While the driver shortage is indeed a problem, there is another issue we should start seriously addressing. Delays with loading and unloading, or detention, are quite common and have a negative effect on the market conditions. Detention artificially worsens driver shortage by keeping the drivers off the road.
U.S. DOT is aware of the potential negative effects of loading/unloading delays, and an effort has been made to evaluate the current detention problem. They released a report titled, “Estimates Show Commercial Driver Detention Increases Crash Risks and Costs, but Current Data Limit Further Analysis,” with the results of their research. The title of the report gives a pretty clear general picture of the contents of this report. The full report is available online for everyone interested: https://www.oig.dot.gov/sites/default/files/FMCSA%20Driver%20Detention%20Final%20Report.pdf
For example, a 15-minute increase in average dwell time could potentially increase the average expected crash rate by 6.2 percent. Other estimates include the effects detention has on annual commercial driver earnings (reductions of $1.1 billion to $1.3 billion), and the annual net income of motor carriers (reduced by $250.6 million to $302.9 million). FMCSA received a recommendation to improve the collection of data on driver detention in the future.

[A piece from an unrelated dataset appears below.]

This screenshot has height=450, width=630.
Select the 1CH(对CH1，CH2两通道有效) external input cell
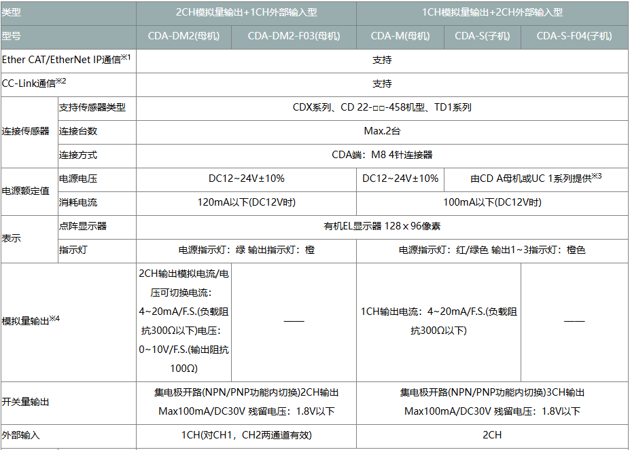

The report pointed out the lack of accurate industrywide data on driver detention and the limitations it puts on the collection of data and its further analysis. They were able to provide only the estimated effects of driver detention. Taking into consideration the lack of sufficient data, the actual losses and safety impacts could be much higher.
To put it simply, the current market conditions demand adjustments from every party involved in the transportation processes. Shipper efficiency will ensure more trucks are on the road instead of sitting in the docks. This may not resolve the big driver shortage problem, but at least will help ensure that the problem isn’t worse than it already is.